_Directions_
Nothing but the lines from the one holding "Expand the tweet options chevron" through the last line of the material below should be set down, exactly and without images.

_Task material_
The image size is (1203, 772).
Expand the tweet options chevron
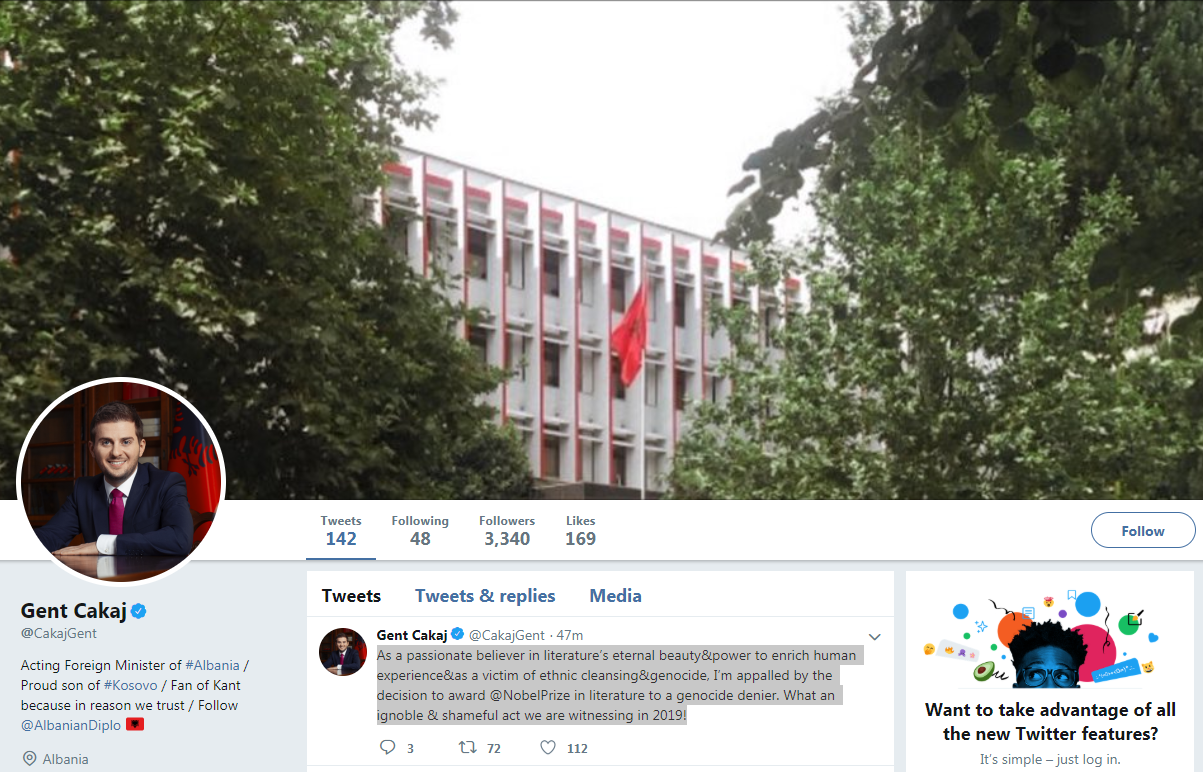point(874,637)
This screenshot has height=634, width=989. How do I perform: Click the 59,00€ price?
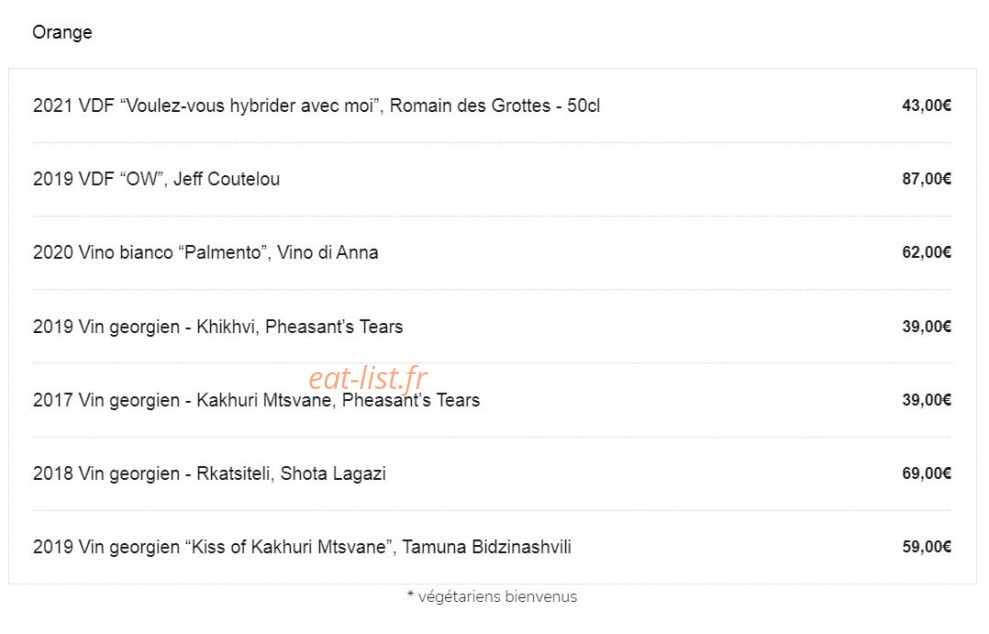point(926,547)
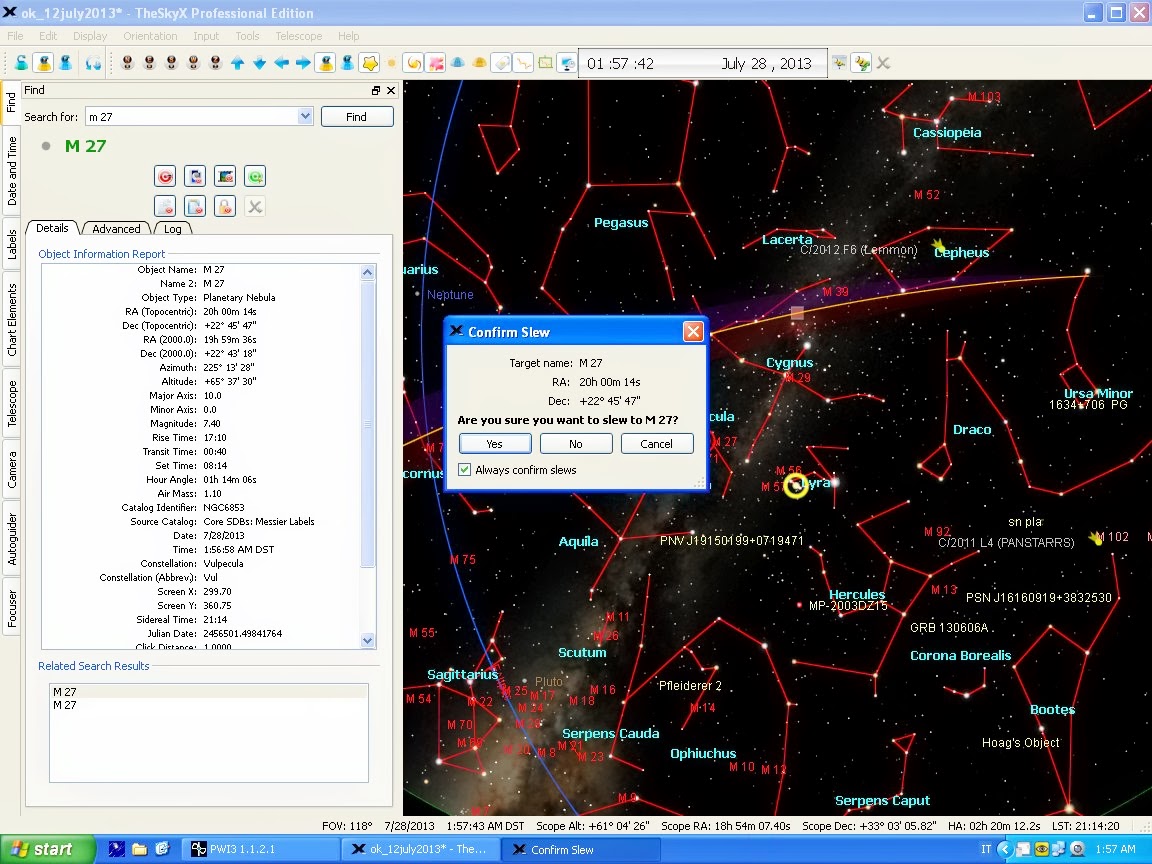Click the Cancel button in Confirm Slew
The height and width of the screenshot is (864, 1152).
click(656, 444)
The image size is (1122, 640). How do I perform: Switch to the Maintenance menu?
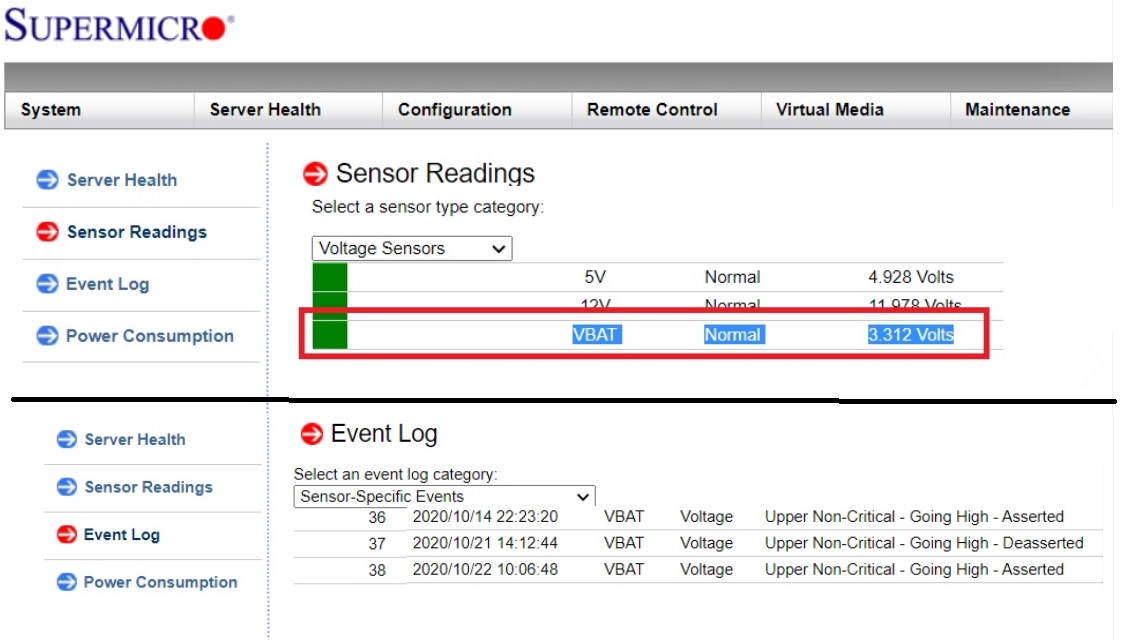pos(1017,110)
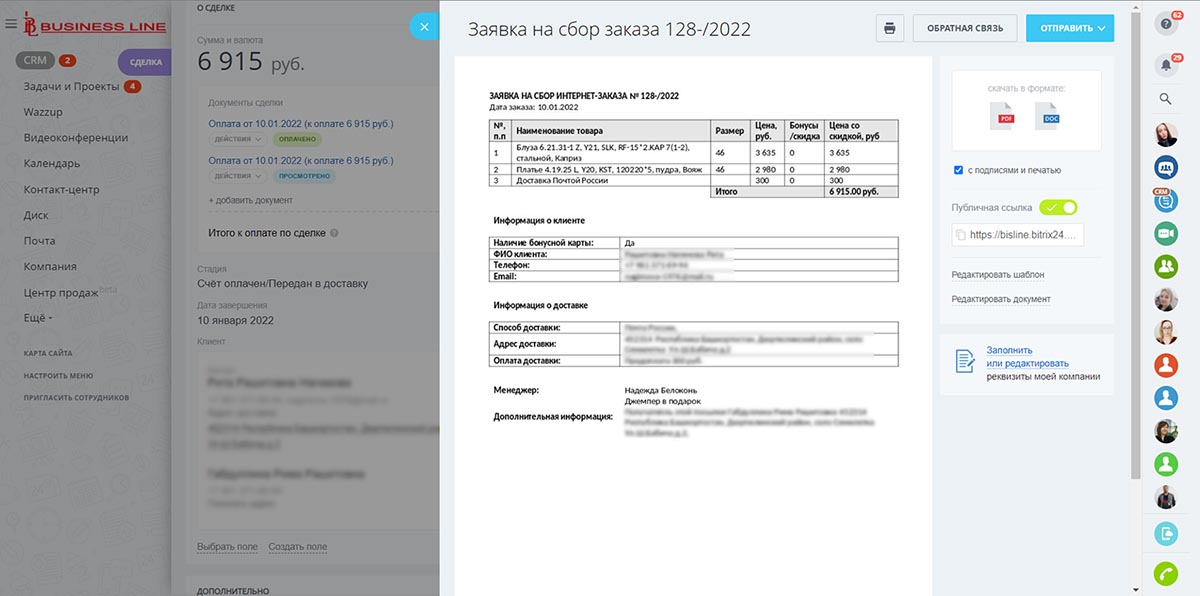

_Result_
Expand the tweet options chevron
point(874,637)
This screenshot has height=634, width=989. How do I perform: Click the 59,00€ price?
point(926,547)
Click the Cancel button in Confirm Slew
The height and width of the screenshot is (864, 1152).
click(656, 444)
The image size is (1122, 640). How do I perform: Switch to the Maintenance menu?
pos(1017,110)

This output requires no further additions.